Wildwuchs feiert sein zwanzigjähriges Bestehen. Vom 27. Mai bis 6. Juni gibt es zehn Tage lang in und um Basel Theater, Tanz, Performance, Zirkus, Akrobatik, Spaziergänge, Musik und mehr zu erleben. Und das ist alles andere als selbstverständlich. – Eine Ankündigung, auch in eigener Sache.

Wie plant man in diesen Zeiten ein Festival? Man rechnet mit allem und bäckt kleinere Brötchen. Alles andere wäre tollkühn. Nun steht also das Programm des kommenden Wildwuchs-Festivals. Und schon ein erster Blick zeigt: Kleinere Brötchen sind nicht zwingend weniger herzhaft. Dazu Gunda Zeeb, die künstlerische Leiterin des Festivals: «Auch wenn vieles, was in der Vergangenheit ein Festival ausgemacht hat – grosse internationale Produktionen, volle Säle, lebendige Nachgespräche, volle Festivalzentren und persönliche Begegnungen mit KünstlerInnen – im Moment so nicht möglich ist, feiern wir doch mit einem abwechslungsreichen Programm aus Performance, Theater, Tanz und anderem die Diversität unserer Gesellschaft und die Kraft der Kunst.»

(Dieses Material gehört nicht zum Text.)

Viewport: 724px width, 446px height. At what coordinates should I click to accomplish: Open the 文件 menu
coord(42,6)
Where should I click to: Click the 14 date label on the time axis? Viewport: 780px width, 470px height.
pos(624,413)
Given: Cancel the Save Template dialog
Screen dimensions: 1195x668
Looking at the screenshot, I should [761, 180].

Die Vielfalt unserer Gesellschaft in der Kunst abzubilden sowie Kunst und Kultur allen zugänglich zu machen, ist das Hauptanliegen von Wildwuchs seit zwanzig Jahren – mit einem grossen Festival alle zwei Jahre und immer mehr Veranstaltungen während des Jahres, so dass die Kernbotschaft nach und nach besser gehört und schliesslich zur Normalität wird: ein offener, diskriminierungsfreier Kulturbetrieb für alle, ob in den Zuschauerrängen oder auf der Bühne. Dann braucht es Wildwuchs nicht mehr und kann als Verein getrost aufgelöst werden.

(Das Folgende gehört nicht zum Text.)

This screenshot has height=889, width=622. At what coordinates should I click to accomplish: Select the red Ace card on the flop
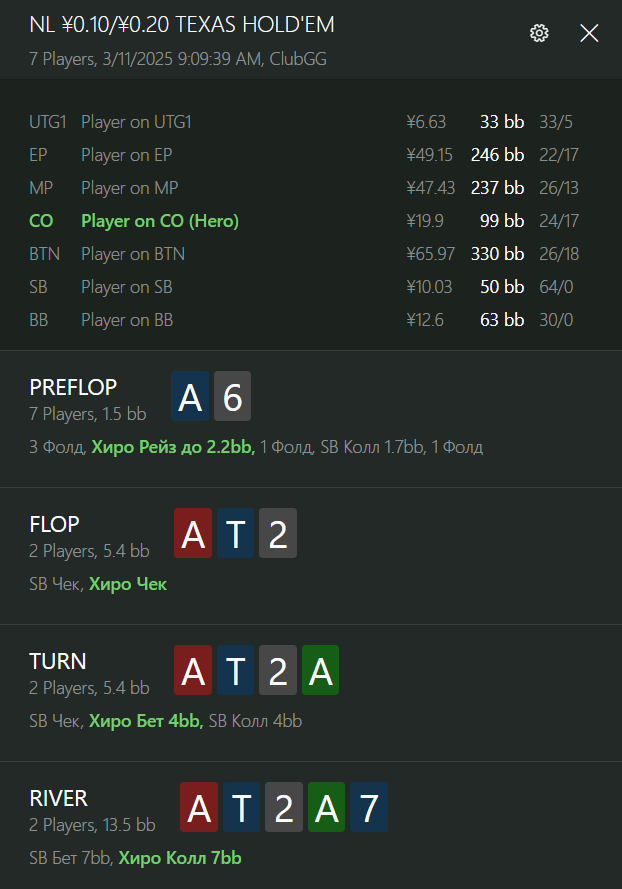coord(193,533)
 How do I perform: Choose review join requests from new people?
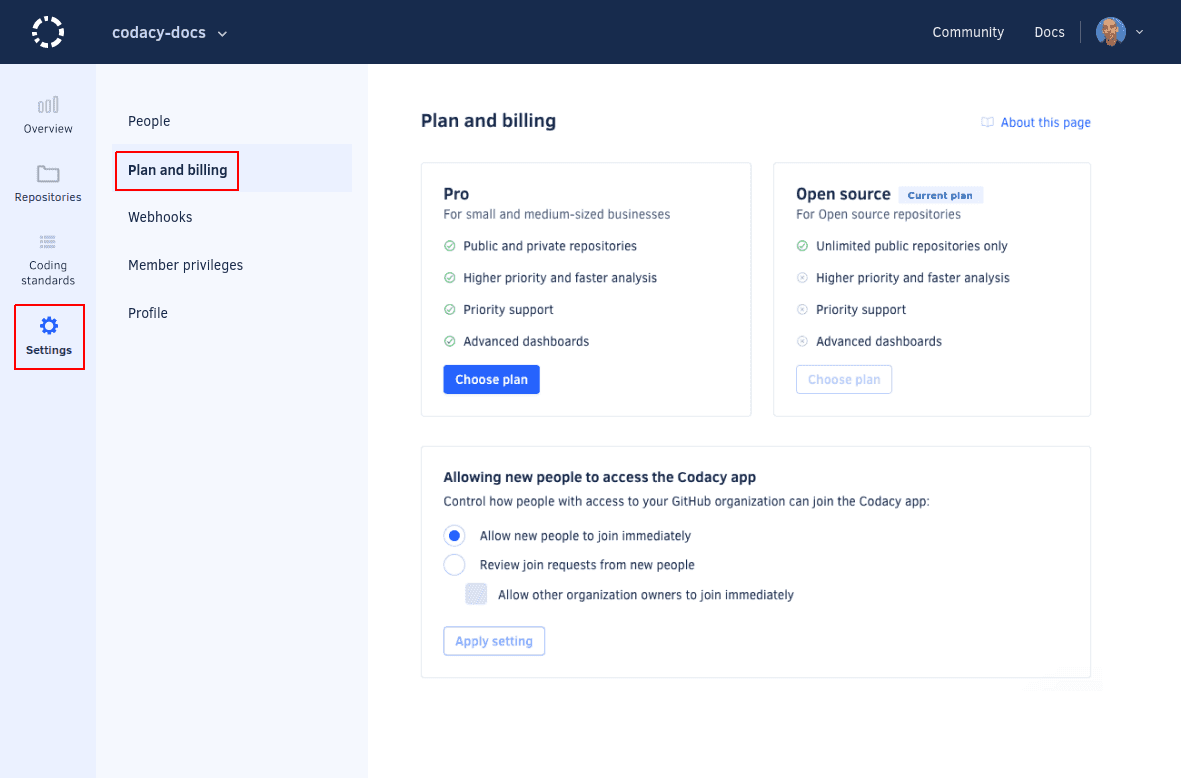(455, 564)
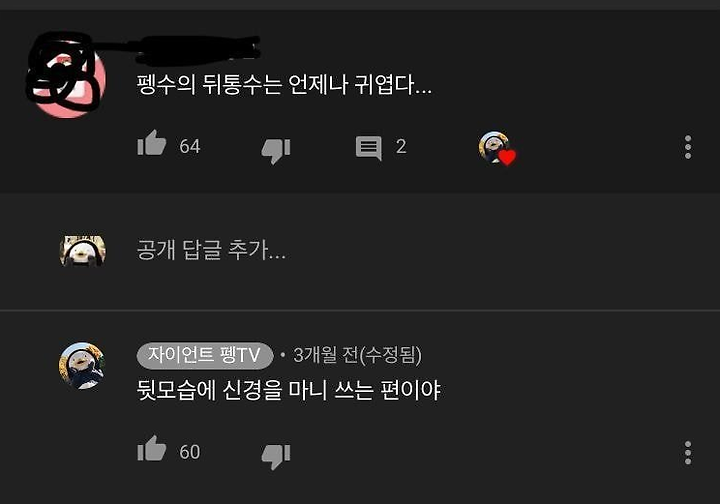Click the like count 60 on reply
This screenshot has height=504, width=720.
(190, 453)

Doch so weit sind wir noch nicht. Noch sind weite Teile der Gesellschaft vom Kultur- und Kunstbetrieb ausgeschlossen, sei es aufgrund ihrer Behinderung, aufgrund ihrer Herkunft oder ihres Aufenthaltsstatus oder sei es, weil sie sich Kunst und Kultur schlicht nicht leisten können. Wildwuchs möchte dafür sensibilisieren und Abhilfe schaffen.

Mein kleiner Beitrag

Das war Motivation genug für mich, im Vorstand des Vereins Wildwuchs mitzuwirken. Seit jeher hat mich das Spannungsfeld zwischen Kunst und (Gesellschafts-)Politik beschäftigt (siehe etwa da oder da). Den Ausschluss vom Kulturbetrieb habe ich am eigenen Leib erfahren. Zwar ist es in den letzten Jahren besser geworden, was den Zugang zur Kultur betrifft. Doch noch kann der Verein Wildwuchs nicht aufgelöst werden …

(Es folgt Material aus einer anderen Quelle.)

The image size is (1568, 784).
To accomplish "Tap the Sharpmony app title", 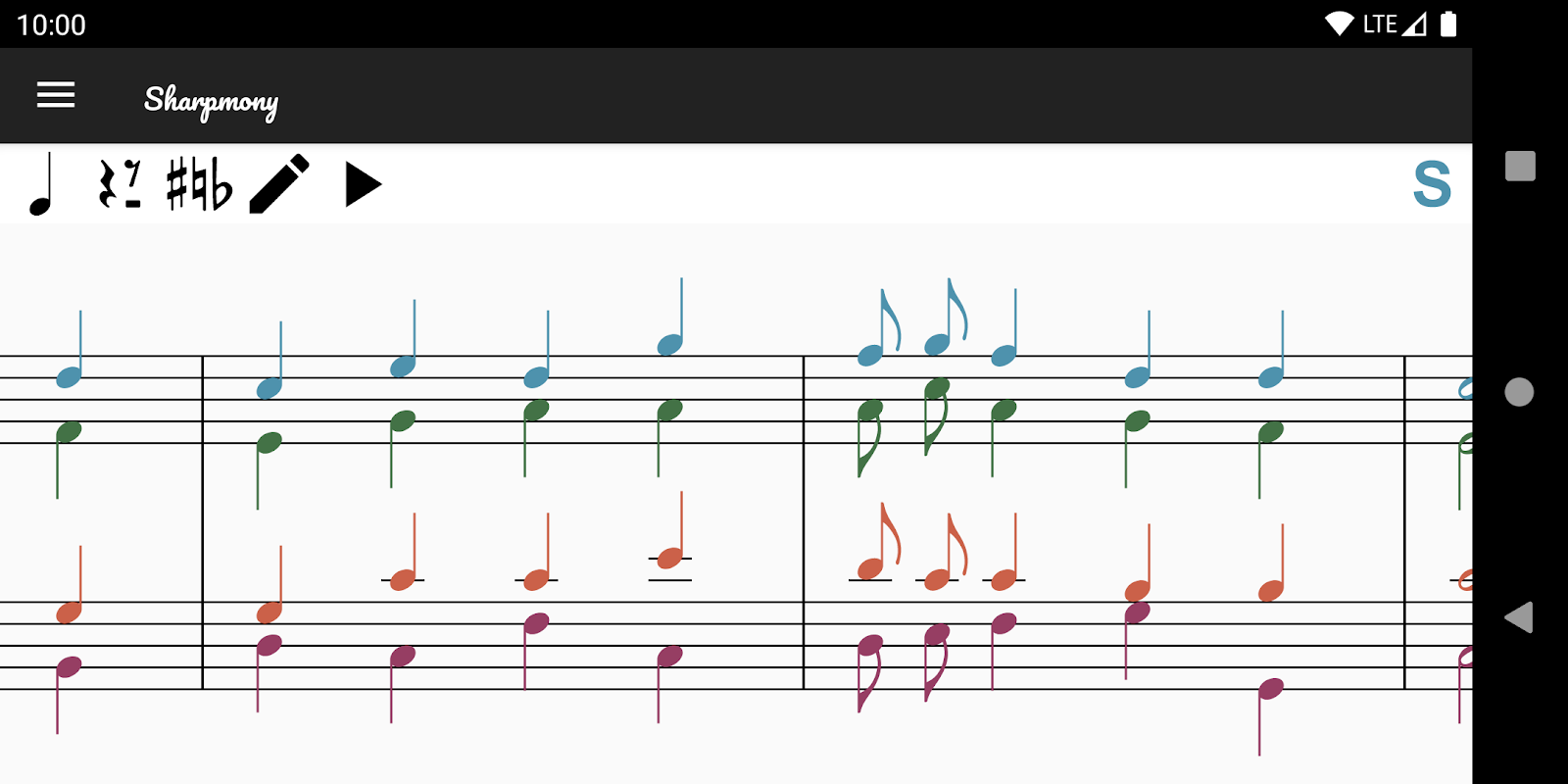I will click(211, 100).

Auch künstlerisch kann ich beim aktuellen Festival etwas beisteuern: Im Rahmen eines musikalisch-literarischen Rundgangs durch das Museum der Kulturen werde ich mit einer Kurzlesung zum Thema Sterben und Tod einen Beitrag zur Belebung der Ausstellung leisten. Mir gleich tun es fünf weitere Menschen mit und ohne Behinderung sowie ein musikalisches Duo, das von Station zu Station führen wird. Teilnahme leider nur auf Anmeldung und mit beschränkter Anzahl.


Hier lang gehts zum Gesamtprogramm des Wildwuchs-Festivals.
Und hier zum Programmpunkt des musikalisch-literarischen Rundgangs im Museum der Kulturen.

Zu den Bilder:

Geigenspieler und Seifenblasenmann

Der Tag begann neblig. Dann setzte sich mehr und mehr die Sonne durch. Es wurde ein strahlender und warmer Frühlingstag. Als ich am frühen Nachmittag in die Stadt kam, fiel mir ihre hektische Oberflächlichkeit auf. Die Geschäftigkeit in ihren Strassen erschien mir als Lüge, als vergeblicher Versuch, die Verunsicherung unserer Gegenwart zu übertünchen. Auch ich lasse mich belügen, laufe irgendwelchen Dingen hinterher, die mich kurzzeitig befriedigen, kaufe hier etwas, das ich scheinbar brauche, tausche da meine Sehnsucht nach einem erfüllten Leben gegen ein Buch ein, das diese Erfüllung verspricht.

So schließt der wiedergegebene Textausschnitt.